- _Estratto_:
Capitolo Generale XXIX

LA MISTICA DELLA VITA CRISTIANA



1.- Motivazione


Riprendendo il tema capitolare “Appassionati di Gesù Cristo” vediamo che non si può raggiungere questo essere appassionati senza una esperienza di Dio che riempie di entusiasmo e di gioia la nostra vita. Ecco perché tutti i temi restanti delle riflessioni dei nostri Esercizi gireranno attorno ad una prospettiva, dalla quale cercheremo di contemplare alcune delle principali dimensioni della nostra vita cristiana e religiosa/salesiana: è la prospettiva della mistica.


È una parola assai ricca e affascinante, ma proprio per questo può intendersi in forme molto diverse, tra il massimalismo dell’esperienza mistica in senso stretto, e il minimalismo della “mistica sportiva”, o la “mistica del lavoro”, ecc. In un libro pubblicato dieci anni fa (2014) nella nostra Università Salesiana di Roma, troviamo interventi con titoli come questi: “Mistici nell’Educazione”, “Mistica e Corporeità”, “Mistici in Politica Oggi”, “Mistica ed Internet” … È innegabile non soltanto la diversità, ma persino la confusione.


Cercando di focalizzare quel che vogliamo indicare con questa parola, più che “definirla” vorrei sottolineare due elementi essenziali: in primo luogo, si riferisce in qualche maniera alla nostra esperienza di Dio; più in concreto, il Dio di Gesù Cristo, il Dio che è Amore, Padre, Figlio e Spirito Santo. In secondo luogo, accentua il carattere “entusiasmante” di questa esperienza, che riempie il cuore di gioia e di senso; più ancora: ci riempie di Dio stesso, che è il senso etimologico della parola “entusiasmo”. D’altra parte, è il corrispondente dell’aspetto ascetico della vita.


La motivazione di questa prospettiva teologica ed antropologica è molto semplice: troppe volte viviamo il nostro essere cristiano e religioso con radicalità esemplare ed innegabile, ma non sempre irradiamo la felicità che da questa forma di vita deve sorgere. La famosa critica di Friedrich Nietzsche continua ad essere una pungente sfida per noi: “più redenti dovrebbero apparirmi i suoi discepoli”. Abbiamo i cristiani veramente “faccia di redenti”?


Il Papa Francesco, fin dall’inizio del suo Pontificato, in particolare nelle sue prime esortazioni apostoliche, significativamente utilizza parole quasi sinonime nei rispettivi titoli: “Evangelii gaudium”, “Veritatis gaudium” e “Amoris laetitia”: sempre in questa linea, come se volesse rispondere alla sfida di Nietzsche. L’articolo 17 delle nostre Costituzioni lo dicono chiaramente: “Il salesiano non si lascia scoraggiare dalle difficoltà, perché ha piena fiducia nel Padre: ‘Niente ti turbi’, diceva Don Bosco. Ispirandosi all’umanesimo di san Francesco di Sales, crede nelle risorse naturali e soprannaturali dell’uomo, pur non ignorandone la debolezza. Coglie i valori del mondo e rifiuta di gemere sul proprio tempo: ritiene tutto ciò che è buono, specie se gradito ai giovani. Perché annuncia la Buona Novella è sempre lieto. Diffonde questa gioia e sa educare alla letizia della vita cristiana e al senso della festa: ‘Serviamo il Signore in santa allegria”.

- _Compito A_: Trascrivi fedelmente le righe dei dati forniti nel tratto che va dalla riga contenente "For each provided" fino a quella contenente "This image has", entrambe comprese.
Le righe riportate qui sotto non hanno alcun legame con l'estratto.

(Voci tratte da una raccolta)
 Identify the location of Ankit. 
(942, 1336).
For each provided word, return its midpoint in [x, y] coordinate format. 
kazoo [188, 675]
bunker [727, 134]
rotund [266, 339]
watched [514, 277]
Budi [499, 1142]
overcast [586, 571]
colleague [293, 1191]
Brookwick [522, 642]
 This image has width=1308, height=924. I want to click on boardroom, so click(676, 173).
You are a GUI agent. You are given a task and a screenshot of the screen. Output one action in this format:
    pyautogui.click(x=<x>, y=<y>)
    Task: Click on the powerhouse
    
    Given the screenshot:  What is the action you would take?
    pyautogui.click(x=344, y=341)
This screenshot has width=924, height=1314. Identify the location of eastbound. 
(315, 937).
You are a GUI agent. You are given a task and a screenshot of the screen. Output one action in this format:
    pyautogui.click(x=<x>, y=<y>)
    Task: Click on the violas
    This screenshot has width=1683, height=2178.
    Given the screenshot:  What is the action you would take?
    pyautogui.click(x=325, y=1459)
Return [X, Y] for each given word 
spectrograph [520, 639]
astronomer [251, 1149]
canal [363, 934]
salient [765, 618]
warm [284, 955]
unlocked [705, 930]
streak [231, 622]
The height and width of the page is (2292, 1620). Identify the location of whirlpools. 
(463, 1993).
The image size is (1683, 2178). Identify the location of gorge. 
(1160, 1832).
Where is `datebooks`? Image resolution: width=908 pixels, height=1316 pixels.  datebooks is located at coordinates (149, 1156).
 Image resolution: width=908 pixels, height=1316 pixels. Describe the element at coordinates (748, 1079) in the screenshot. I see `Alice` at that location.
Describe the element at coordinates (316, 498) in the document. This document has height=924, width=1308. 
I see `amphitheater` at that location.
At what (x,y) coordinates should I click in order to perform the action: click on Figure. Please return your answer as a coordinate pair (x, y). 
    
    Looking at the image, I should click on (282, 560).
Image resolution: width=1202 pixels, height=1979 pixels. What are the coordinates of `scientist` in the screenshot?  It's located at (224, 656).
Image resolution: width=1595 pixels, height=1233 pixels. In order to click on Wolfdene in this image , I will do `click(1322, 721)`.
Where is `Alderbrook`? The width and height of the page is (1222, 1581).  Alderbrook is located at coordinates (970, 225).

- _Compito B_: Scrivi il seguito dell'estratto sulla mistica della vita cristiana, riprendendo dal punto in cui si ferma.

- _Risposta A_:
For each provided word, return its midpoint in [x, y] coordinate format. 
kazoo [188, 675]
bunker [727, 134]
rotund [266, 339]
watched [514, 277]
Budi [499, 1142]
overcast [586, 571]
colleague [293, 1191]
Brookwick [522, 642]
 This image has width=1308, height=924. I want to click on boardroom, so click(676, 173).

- _Risposta B_:
Tuttavia, non possiamo ridurre questo ad una gioia che fosse soltanto elemento secondario della nostra vita cristiana come qualcosa di “aggiunto”, o come caratteristica del nostro temperamento più o meno “ottimista”, o conseguenza di una situazione umana “gratificante”, e meno ancora, un’immagine “propagandistica” per guadagnare seguaci. Deve nascere dal più profondo della nostra esperienza cristiana.



2.- Prospettiva fondamentale


Troppo frequentemente, intendiamo l’essere cristiani come qualcosa che, essendo stata accettata (abitualmente senza rendercene conto, fin dal Battesimo ricevuto appena nati), dobbiamo sopportare lungo tutta la nostra vita; un obbligo che viene tradotto nell’accettazione di alcune verità, l’osservanza di alcune norme morali, e l’adempimento di alcuni riti e celebrazioni. In fondo, qualcosa che noi dobbiamo fare (e che non sempre diventa piacevole).


Il Catechismo tradizionale, che molti di noi abbiamo studiato (e persino imparato a memoria), ci insegnava:


Domanda. - Perché Dio ha creato l’uomo?

Risposta. - Per amare e servire Dio in questa vita, e poi, vederlo e goderlo nell’altra vita, per sempre.


Invece, la Parola di Dio afferma:


Da questo abbiamo conosciuto l’amore: Egli ha dato la sua vita per noi (1 Gv 3, 16a).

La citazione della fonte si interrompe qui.